Sept. 25 Trial Set for Bugliosi, Shinn
Wednesday, August 28th, 1974
LOS ANGELES, Aug. 28 – Los Angeles County Superior Judge Earl C. Broady Tuesday refused to dismiss perjury charges against attorneys Vincent T. Bugliosi and Daye Shinn, accused of denying under oath they gave information to newsman William Farr despite a gag order during the 1970 Charles Manson murder trial.
Broady scheduled the perjury trial to begin Sept. 25.
Harland Braun, Bugliosi’s lawyer, said he will ask the Court of Appeal to overturn Broady’s decision. He also sought a separate trial for Bugliosi, unsuccessful candidate for district attorney and state attorney general.
Shinn’s attorney, Robert Kirste, said he will decide later whether to join in seeking separate trials and on seeking to overturn Broady’s ruling.
Bugliosi, accompanied to court by his wife, Gail, and law partner, Robert K. Steinberg, made a terse statement to newsmen but directed all questions to Braun.
“I did not give Mr. Farr the transcripts,” the chief prosecutor of Manson said. “We are going to appeal. I think the judge was wrong today.”
He said he expects to he vindicated by the appellate court or by a jury if the matter does go to trial next month.
Shinn had no comment. Both have pleaded innocent.
The attorneys had sought dismissal of the charge on grounds the 1973-74 Los Angele County Grand Jury did not have sufficient evidence on which to base an indictment.
Braun argued that special prosecutor Theodore P. Shield had improperly presented evidence to the grand jury that would not be permitted in a court — transcripts of proceedings before Superior Judge Charles H. Older, comments of persons not under oath and hearsay.
He said the grand jury was never instructed in what evidence they legally could consider and did not understand the criterion necessary to reach an indictment.
Braun also argued unsuccessfully that Shield had not even established that perjury had occurred. He said that Farr refused to testify before the grand jury that he received transcripts of a Manson trial witness’ statement from two of the six trial attorneys, an admission he has made to Older. (All six attorneys have denied under oath giving Farr the transcripts.)
Shield said, however, Farr did acknowledge before the grand jury a transcript of an Older hearing in which he made the two-of-six comments.
(Farr, who spent 46 days in jail for contempt and is scheduled to serve another five-day sentence imposed by Older, has refused to identify the two attorneys, claiming a newsman’s privilege to keep secret his sources.)
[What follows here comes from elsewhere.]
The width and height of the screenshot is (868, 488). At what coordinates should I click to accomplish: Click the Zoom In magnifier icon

Broady agreed with Shield the grand jury had sufficient admissible evidence to reach the indictment, although the judge conceded “there certainly is some incompetent (inadmissible) evidence here.”
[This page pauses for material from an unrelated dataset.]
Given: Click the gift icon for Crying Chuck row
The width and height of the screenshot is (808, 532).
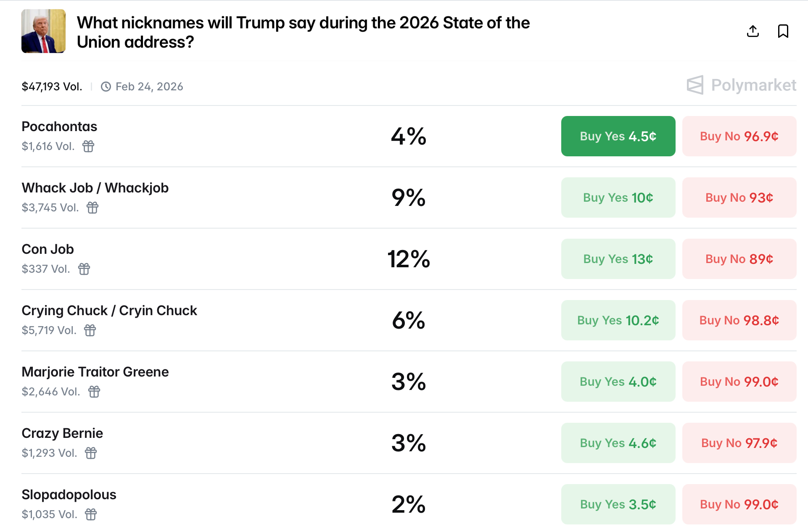Looking at the screenshot, I should pyautogui.click(x=90, y=330).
Shield said Farr’s two-of-six statement established that perjury had been committed.
The special prosecutor said key evidence leading to Bugliosi’s indictment was the testimony of Dep. Dist. Atty. Stephen Kay, who assisted Bugliosi in the Manson prosecution.
He said that Farr had asked him to give an envelope to Bugliosi one day after he made copies of the statement of witness Virginia Graham. Shield said the grand jury also considered Farr’s and Bugliosi’s testimony on the incident.
The special prosecutor made no comment on Braun’s charge that he had not proved the Virginia Graham statement was in the envelope.
In arriving at the Shinn indictment, Shield said the grand jury used the “process of elimination.” He reiterated that Manson defense attorney Paul Fitzgerald testified he had the court clerk locx up his and the late Ronald Hughes’ copies of the statement, leaving only four in circulation — Bugliosi’s, Shinn’s, Kay’s and defense attorney Irving Kanarek’s.
Shield said Dep. Dist. Atty. Donald Musich, the sixth living lawyer, never had custody of the transcript he shared with Kay. Shield said the evidence connected only Bugliosi and Shinn to the perjury.